(Provided information):
········

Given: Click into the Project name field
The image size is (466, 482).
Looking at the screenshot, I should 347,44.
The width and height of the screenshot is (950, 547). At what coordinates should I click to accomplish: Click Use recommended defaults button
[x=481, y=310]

········

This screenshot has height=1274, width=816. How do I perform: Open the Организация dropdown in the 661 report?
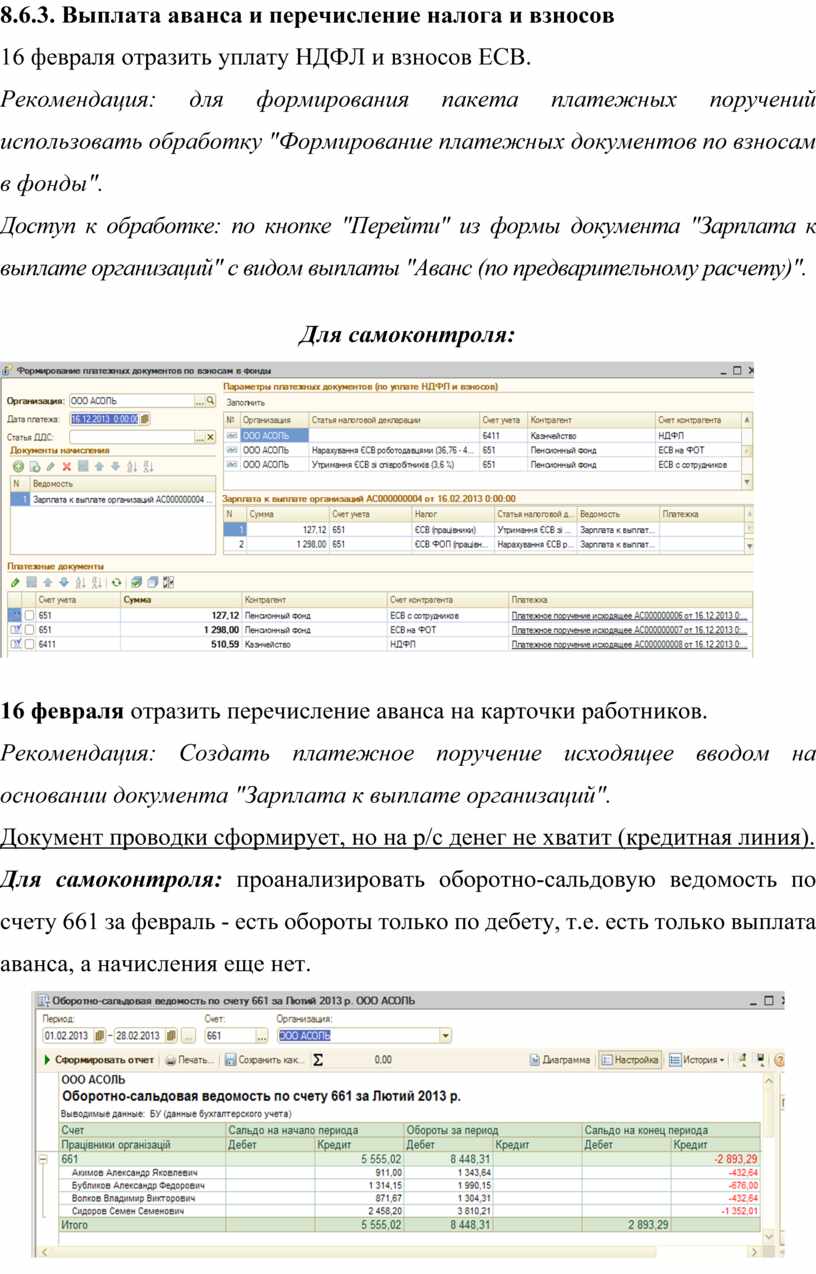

········

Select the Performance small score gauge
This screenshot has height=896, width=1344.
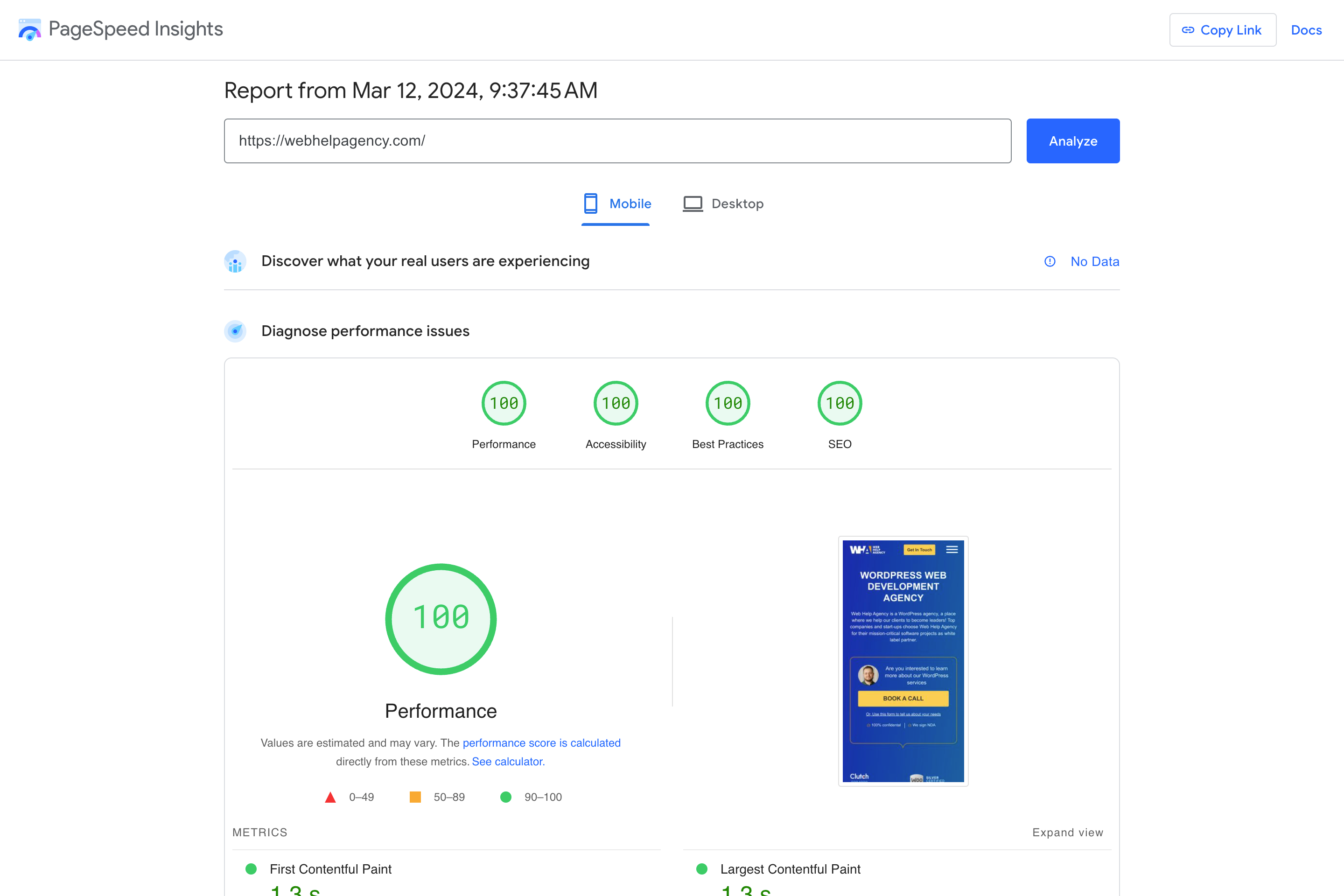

········

(What to produce):
Substitute "suggested defaults" for "recommended defaults" in the lines running from the one containing "The width and" through the one containing "[x=481, y=310]", inclusive. Return only those lines, with everything else left unchanged.

(Correct answer):
The width and height of the screenshot is (950, 547). At what coordinates should I click to accomplish: Click Use suggested defaults button
[x=481, y=310]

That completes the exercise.